A Closer Look - Inside
You have to remove a pair of screws and pry the metal mesh cover off to gain access to the case. Its internals only hold the I/O, the case's cables, the PSU converter PCB, and the area for the mini-ITX board. It would have been a nice touch to have an all-black interior, but you will not see much of the metal frame anyways.
Turning the chassis upside down, there are the two 2.5" HDD bays below the mainboard. You can easily install them after inserting the ITX board, but you may find it troublesome to route the power and data cables properly which is why I suggest you go for these drives first.

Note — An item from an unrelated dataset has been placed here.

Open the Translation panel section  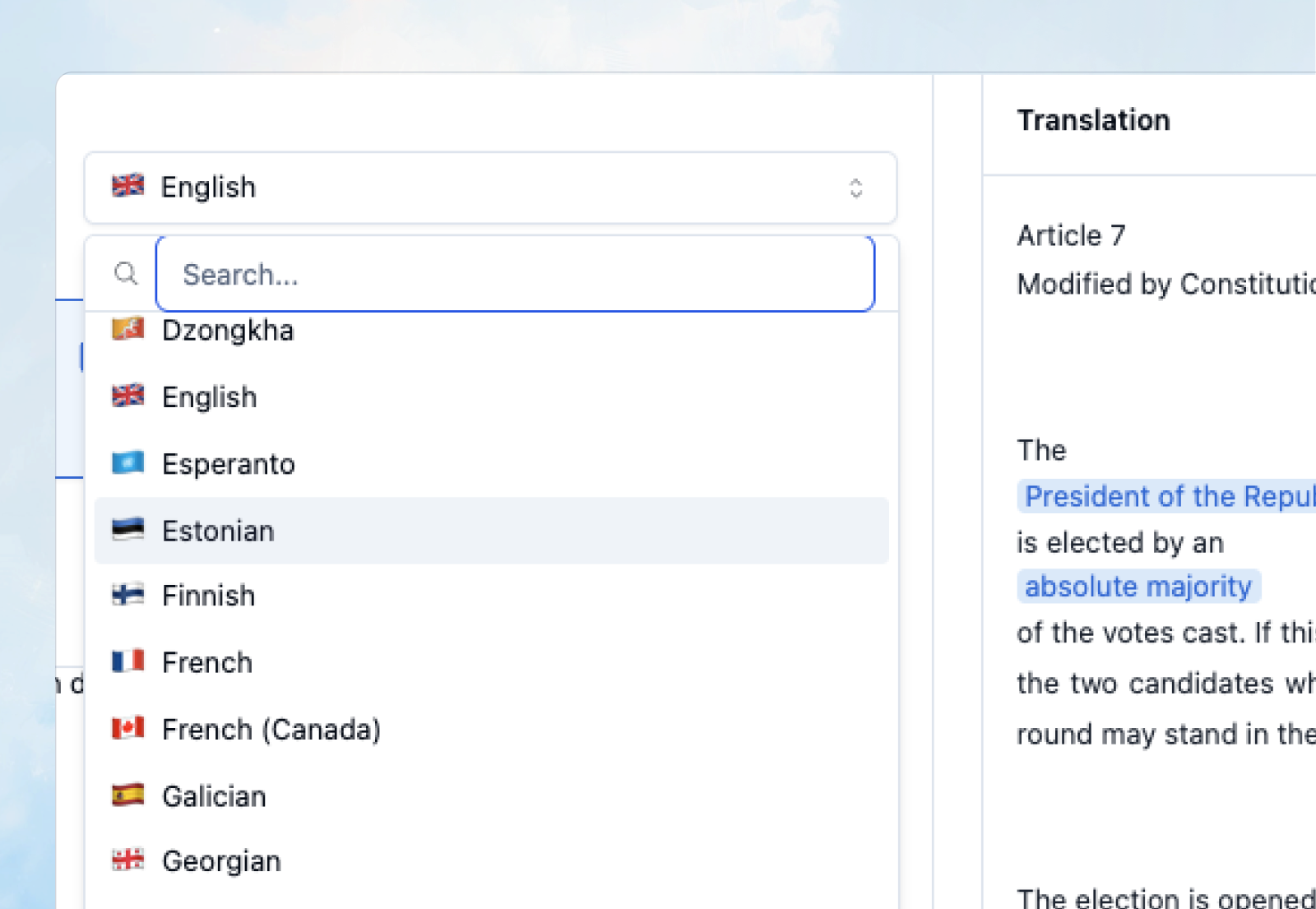[1093, 120]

All the I/O cables are firmly fused together into one big, black block. It would have been good to see a detachable approach instead so that one could remove unwanted leads, or to replace a USB 3.0 cable at the end of the motherboard with one featuring a USB 2.0 plug. The PSU converter board is still exactly the same as the one in the original Antec ISK 100.
It carries the label "MD-80" along with Antec's branding. Looking at the underside, it actually states what the unit is capable of. The single 12V rail can deliver up to 5 A, while the entire PCB is made to push up to 80W, so you should not use components that draw more than 80W, although the PSU brick is intended for up to 90W.
All the cables within the ISK-100 are quite ordinary, but are actually rather long. These are probably the shortest ones that Antec had at their disposal without ordering custom ones for this chassis. They, ultimately, do work. I do believe it would have been a good time to upgrade the case to USB 3.0 since many mini-ITX boards also come with a 20-pin connector.